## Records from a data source
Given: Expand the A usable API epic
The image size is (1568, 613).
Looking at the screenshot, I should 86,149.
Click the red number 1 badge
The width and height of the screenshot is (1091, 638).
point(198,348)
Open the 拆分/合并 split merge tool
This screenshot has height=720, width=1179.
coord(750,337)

## Work instruction
Please copy all of the data above exactly.

## Written reply
Given: Expand the A usable API epic
The image size is (1568, 613).
Looking at the screenshot, I should 86,149.
Click the red number 1 badge
The width and height of the screenshot is (1091, 638).
point(198,348)
Open the 拆分/合并 split merge tool
This screenshot has height=720, width=1179.
coord(750,337)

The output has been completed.